“Isn’t it great to camp in a cave?” asked Charlie. “How many things I’ve heard about caves! I wonder if any robbers or pirates ever lived in this.”

A little on their left was the high, rocky bank of the cove, with its narrow strip of white sand, sheltered from the wind by the high bluff, on which the retiring wavelets gently rolled, silvered by the moonbeams. In front was a group of reefs, which the boys had threaded, and on which the surf was rolling feather white.

“Look there, boys!” said John; “see the moon shining on that surf, when it rolls up, and then on the black rock when it goes back; isn’t that handsome? I’ve left my gun and powder-horn in the canoe, and now the tide has floated her off; would you wade in?”

“No; I wouldn’t wet my feet; let them be.”

They now lay down to sleep; but Tige, instead of placing himself at John’s feet, as usual, went up on the bank to lie down in the woods.

“What do you suppose makes Tige do that?” asked John.

“Perhaps he don’t like to sleep in a cave,” said Fred, “and wants to be out doors, where he can bark at the moon.
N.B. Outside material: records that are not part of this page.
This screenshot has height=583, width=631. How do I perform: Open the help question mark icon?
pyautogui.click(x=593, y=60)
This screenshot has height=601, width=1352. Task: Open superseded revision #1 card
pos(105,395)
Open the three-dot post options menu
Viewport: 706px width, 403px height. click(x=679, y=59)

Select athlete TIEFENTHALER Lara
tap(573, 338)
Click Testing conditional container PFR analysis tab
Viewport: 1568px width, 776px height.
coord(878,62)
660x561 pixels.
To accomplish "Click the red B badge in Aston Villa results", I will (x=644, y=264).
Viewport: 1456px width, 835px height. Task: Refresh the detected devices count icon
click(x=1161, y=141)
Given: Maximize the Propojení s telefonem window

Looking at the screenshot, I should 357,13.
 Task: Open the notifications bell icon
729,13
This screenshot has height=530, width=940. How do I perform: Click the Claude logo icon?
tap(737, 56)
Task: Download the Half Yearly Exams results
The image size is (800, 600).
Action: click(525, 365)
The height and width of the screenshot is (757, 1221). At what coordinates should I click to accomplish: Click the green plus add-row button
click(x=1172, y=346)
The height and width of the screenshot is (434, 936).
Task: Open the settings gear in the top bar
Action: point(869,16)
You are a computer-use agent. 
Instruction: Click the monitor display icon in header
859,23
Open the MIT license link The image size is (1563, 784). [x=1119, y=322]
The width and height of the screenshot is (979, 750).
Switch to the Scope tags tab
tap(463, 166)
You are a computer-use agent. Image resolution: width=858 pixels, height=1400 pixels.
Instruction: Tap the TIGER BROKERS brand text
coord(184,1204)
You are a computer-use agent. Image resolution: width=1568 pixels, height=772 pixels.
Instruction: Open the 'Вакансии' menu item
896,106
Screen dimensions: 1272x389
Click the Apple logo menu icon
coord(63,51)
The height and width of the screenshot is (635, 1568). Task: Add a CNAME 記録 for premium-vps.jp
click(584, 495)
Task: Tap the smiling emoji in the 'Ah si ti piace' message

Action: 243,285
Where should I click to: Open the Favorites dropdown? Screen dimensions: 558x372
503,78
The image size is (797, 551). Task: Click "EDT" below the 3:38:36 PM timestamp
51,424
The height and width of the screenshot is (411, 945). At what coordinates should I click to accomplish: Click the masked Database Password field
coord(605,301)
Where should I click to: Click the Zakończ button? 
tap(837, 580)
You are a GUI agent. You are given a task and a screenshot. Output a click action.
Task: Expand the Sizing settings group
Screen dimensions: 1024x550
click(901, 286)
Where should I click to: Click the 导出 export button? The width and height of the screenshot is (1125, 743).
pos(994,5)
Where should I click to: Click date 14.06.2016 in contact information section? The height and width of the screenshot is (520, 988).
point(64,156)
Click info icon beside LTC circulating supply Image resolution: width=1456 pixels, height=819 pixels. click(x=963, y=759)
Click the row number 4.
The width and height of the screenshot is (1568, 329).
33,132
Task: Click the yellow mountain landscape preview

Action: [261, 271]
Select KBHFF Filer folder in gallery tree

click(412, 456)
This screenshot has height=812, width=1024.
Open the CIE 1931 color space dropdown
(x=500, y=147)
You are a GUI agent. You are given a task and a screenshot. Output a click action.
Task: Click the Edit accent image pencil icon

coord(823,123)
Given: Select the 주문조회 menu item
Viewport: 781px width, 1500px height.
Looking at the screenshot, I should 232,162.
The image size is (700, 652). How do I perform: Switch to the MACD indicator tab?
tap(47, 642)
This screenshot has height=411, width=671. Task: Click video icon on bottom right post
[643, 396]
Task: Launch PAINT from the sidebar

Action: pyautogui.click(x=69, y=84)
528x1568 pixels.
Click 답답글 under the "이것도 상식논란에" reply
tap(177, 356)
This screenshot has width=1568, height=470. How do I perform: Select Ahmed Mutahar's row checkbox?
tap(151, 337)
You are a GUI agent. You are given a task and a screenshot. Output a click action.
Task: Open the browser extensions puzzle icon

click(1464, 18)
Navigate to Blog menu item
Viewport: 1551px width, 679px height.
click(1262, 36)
Our Watch always wants to be out moonlight nights.”

“I’ll tell you; he don’t like to lie on brush, nor on the rock; I’ll make him a bed.”

John called him back, and threw down his long jacket at his feet, and made him lie down on it. He still seemed uneasy, and got up again; but John scolding at him, he lay down and went to sleep. The whole party were now sound asleep. How long they had slept they knew not, when John was aroused by the barking of Tige, who, not satisfied with waking him, took hold of his collar with his teeth, and pulled him half upright. Stretching out his leg in a fright, he plunged it into the cold water. At the cry John uttered both the boys awoke, when they found themselves in utter darkness, and surrounded by water. The tide, unusually high, had flowed into the cave, put out the fire, the brands of which were floating around them, and filled the whole cave, except the elevation upon which they had made their bed.

“We shall all be drowned!” cried Fred, bursting into tears.